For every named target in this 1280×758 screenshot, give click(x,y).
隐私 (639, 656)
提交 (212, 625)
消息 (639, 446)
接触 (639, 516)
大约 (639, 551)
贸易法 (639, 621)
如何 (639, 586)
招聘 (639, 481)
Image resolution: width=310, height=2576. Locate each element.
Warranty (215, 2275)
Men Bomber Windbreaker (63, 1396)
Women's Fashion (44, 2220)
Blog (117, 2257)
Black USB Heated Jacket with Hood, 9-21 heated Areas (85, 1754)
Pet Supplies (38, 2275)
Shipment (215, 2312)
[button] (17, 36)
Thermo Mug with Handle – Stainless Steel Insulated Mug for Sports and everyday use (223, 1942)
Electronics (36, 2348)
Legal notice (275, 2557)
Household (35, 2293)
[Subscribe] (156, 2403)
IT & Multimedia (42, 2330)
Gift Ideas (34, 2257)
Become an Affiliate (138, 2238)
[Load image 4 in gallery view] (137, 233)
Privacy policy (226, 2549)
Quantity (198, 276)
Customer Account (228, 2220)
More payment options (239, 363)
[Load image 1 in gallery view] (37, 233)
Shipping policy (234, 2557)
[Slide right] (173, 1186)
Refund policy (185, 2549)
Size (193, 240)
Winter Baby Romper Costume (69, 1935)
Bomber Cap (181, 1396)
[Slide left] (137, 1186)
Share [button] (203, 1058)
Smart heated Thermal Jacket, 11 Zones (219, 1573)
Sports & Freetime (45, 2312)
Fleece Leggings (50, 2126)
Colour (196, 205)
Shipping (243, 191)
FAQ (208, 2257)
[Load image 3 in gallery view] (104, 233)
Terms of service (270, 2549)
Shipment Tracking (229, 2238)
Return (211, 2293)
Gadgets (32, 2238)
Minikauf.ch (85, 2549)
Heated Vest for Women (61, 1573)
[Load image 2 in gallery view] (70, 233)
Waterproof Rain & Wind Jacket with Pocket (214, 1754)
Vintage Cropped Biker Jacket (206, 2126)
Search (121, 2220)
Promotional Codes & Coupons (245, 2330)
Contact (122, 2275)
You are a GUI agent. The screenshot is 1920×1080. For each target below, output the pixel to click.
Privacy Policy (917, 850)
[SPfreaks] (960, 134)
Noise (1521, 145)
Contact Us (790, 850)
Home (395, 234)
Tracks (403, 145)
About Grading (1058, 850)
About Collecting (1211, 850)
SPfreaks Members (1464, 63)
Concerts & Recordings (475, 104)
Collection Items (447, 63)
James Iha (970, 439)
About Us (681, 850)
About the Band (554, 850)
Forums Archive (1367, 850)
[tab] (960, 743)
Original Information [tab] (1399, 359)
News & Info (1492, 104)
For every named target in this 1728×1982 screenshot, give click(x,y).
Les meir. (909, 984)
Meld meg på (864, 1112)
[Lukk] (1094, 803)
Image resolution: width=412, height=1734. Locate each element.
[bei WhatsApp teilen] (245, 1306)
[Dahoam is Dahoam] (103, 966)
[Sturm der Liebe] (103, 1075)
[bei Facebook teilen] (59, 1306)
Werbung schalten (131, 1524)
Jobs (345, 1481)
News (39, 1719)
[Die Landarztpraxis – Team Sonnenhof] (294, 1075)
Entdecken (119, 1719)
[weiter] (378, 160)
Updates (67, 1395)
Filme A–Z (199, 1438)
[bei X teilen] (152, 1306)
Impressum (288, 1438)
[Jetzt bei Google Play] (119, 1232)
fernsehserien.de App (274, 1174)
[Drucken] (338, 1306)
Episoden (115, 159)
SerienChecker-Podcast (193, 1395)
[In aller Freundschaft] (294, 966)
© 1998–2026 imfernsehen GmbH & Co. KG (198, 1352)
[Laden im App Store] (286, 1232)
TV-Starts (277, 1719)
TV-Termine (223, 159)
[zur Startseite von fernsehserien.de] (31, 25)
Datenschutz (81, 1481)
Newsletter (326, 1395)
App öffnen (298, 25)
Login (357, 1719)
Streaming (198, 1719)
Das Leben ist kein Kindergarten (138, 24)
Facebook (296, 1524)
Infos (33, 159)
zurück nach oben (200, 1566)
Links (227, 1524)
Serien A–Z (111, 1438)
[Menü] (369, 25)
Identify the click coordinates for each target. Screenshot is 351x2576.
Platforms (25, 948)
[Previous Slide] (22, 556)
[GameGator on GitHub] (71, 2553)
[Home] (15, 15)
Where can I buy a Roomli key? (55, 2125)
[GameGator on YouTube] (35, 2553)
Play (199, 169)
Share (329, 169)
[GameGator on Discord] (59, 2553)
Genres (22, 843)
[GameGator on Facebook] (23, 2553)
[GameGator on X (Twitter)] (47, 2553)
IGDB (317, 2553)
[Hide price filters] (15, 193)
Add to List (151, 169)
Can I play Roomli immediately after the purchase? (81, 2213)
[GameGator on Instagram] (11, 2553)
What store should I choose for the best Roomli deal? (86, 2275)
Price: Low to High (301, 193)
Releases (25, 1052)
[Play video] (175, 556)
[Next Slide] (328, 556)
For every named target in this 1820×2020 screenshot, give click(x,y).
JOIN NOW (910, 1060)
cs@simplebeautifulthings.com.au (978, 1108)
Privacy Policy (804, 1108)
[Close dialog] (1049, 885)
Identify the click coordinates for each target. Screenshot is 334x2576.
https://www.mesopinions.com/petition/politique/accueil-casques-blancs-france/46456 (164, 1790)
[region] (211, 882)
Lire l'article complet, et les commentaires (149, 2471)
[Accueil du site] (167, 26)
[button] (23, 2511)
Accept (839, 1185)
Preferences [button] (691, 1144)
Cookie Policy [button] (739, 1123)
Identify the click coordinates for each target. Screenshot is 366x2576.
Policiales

━━━━━━━━━━━━━━━━━━━━━━━━━━━━━━

» To do
For every line of the material that holds the word "with", make a copy.

» Answer to this problem
Black USB Heated Jacket with Hood, 9-21 heated Areas (85, 1754)
Thermo Mug with Handle – Stainless Steel Insulated Mug for Sports and everyday use (223, 1942)
Waterproof Rain & Wind Jacket with Pocket (214, 1754)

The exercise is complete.